→ Текст для чтения
========================

Он развернул газету и сделал вид, что занят чтением. Временами даже, глядя в окно, поворачивался к ним спиной. Этот «свободный разговор» я узнал в стихотворении «По городам Союза», кстати сказать, вобравшем в себя все волжское путешествие:
Напротив сели два мужичины: красные бороды, серые рожи. Презрительно буркнул торговый мужчина: — Сережи![12] — Один из Сережей полез в карман, достал пироги, запахнул одежду и всю дорогу жевал корма, ленивые фразы цедя промежду. — Конешно… и к Петрову… и в Покров… за то и за это пожалте процент… а толку нет… не дорога, а кровь… с телегой тони, как ведро в колодце… На што мой конь — крепыш аж и он сломал по яме ногу… Раз ты правительство, ты и должон чинить на всех дорогах мосты. — Тогда на него второй из Сереж прищурил глаз, в морщины оправленный. — Налог-то ругашь, а пирог-то жрешь… — И первый Сережа ответил: — Правильно! Получше двадцатого, что толковать, не голодаем, едим пироги. Мука, дай бог-хороша такова… Но што насчет лошажьей ноги… взыскали процент, а мост не проложать… — Баючит езда дребезжаньем звонким. Сквозь дрему все время про мост и про лошадь до станции с названьем «Зимёнки»[13].
Так возникла крестьянская тема, которая, вообще-то говоря, скупо представлена в творчестве поэта.
После утомительного переезда еще более тяжелым было одиннадцатичасовое ожидание в Арзамасе.
Крохотный неуютный вокзал.
Маяковский пригласил попутчика-юриста в буфет, где не только негде было присесть, но и стоять негде было. Кому охота в такой мороз выбираться из буфета! Наконец буфетчица освободила столик. Заказали вино. Бутылка оказалась на редкость грязной. Буфетчица вроде оправдывалась: «Давно лежит, никто дорогих не требует».
— Ага! Чем грязнее, тем дороже! — пошутил Маяковский. Закусили, немного обогрелись.
В разговоре, непринужденно, стараясь не «сразить наповал» собеседника, Маяковский наконец назвал себя. Юрист сперва растерялся, а затем весь вечер глядел ему в глаза, как завороженный.
С его помощью мы еще до начала посадки устроились в «кукушке», отправляющейся на Арзамас-II. Вагон не топлен, нет света. Вскоре набилось полно народу. Просьба закрыть двери ни к чему не привела. Продрогли: зуб на зуб не попадает. Так просидели мы больше часа. «Кукушка» в эту ночь не пошла — не могли разогреть паровоз. С трудом выбрались из вагона. Встретили юриста. Что делать? Как добраться до цели? Вблизи никаких признаков не только автомобильного, но даже захудалого гужевого транспорта.
Наш милый попутчик не только раздобыл розвальни, но и взялся нас провожать, хотя дорога его лежала совсем в другую сторону. Семь километров на кляче, через пустыри и рощи, дались нелегко. Мы окоченели. Но помог кожух юриста, которым он догадался покрыть наши ноги. А то и отморозить недолго: мороз под сорок, ветер свищет вовсю, на ночь глядя.
В Арзамасе-II Владимир Владимирович сердечно распрощался с юристом и, войдя в вагон, мгновенно заснул.

========================

→ Задания к упражнению
1 – Ответьте по тексту о поездке Маяковского:
(a) Сколько часов длилось ожидание в Арзамасе?
(b) Почему «кукушка» в ту ночь не пошла?
(c) Сколько километров пришлось проехать на кляче?
2 – Продолжите, пожалуйста, текст о поездке Маяковского, начав сразу после его последнего предложения.
Приведенный далее материал не связан с текстом о поездке Маяковского.

→ Предоставленный материал
========================

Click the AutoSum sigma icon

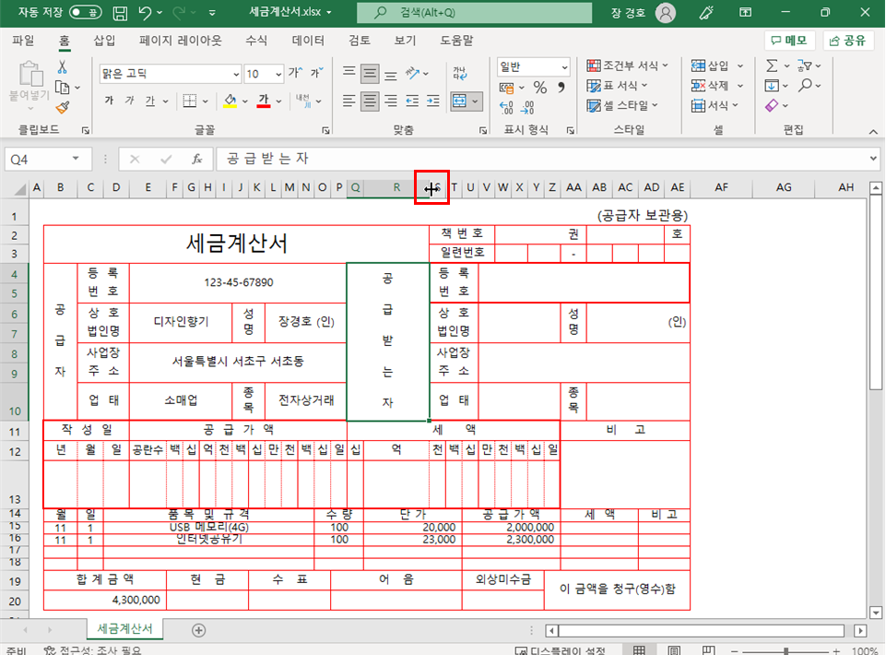pos(772,66)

========================

→ Ответы по порядку
1 –
(a) Одиннадцать часов.
(b) Не могли разогреть паровоз.
(c) Семь километров.

2 –
В Казани, к счастью, мороз значительно ослабел. Настроение заметно поднялось: билеты на оба вечера расхватали в один день. Оперный театр осажден — толпа катастрофически разрастается. Появляется конная милиция — такое я наблюдал впервые. Студенты требовали входных билетов, и дирекции пришлось согласиться. Толпа хлынула в театр. Стеклянная резная дверь разбита. Студенты пробрались даже в оркестр.
Я объяснил Маяковскому, как пройти в театр. Хорошо ориентируясь даже в незнакомых городах, он обычно находил дорогу без расспросов.
Пора начинать, а Маяковского нет. Странно и на него не похоже!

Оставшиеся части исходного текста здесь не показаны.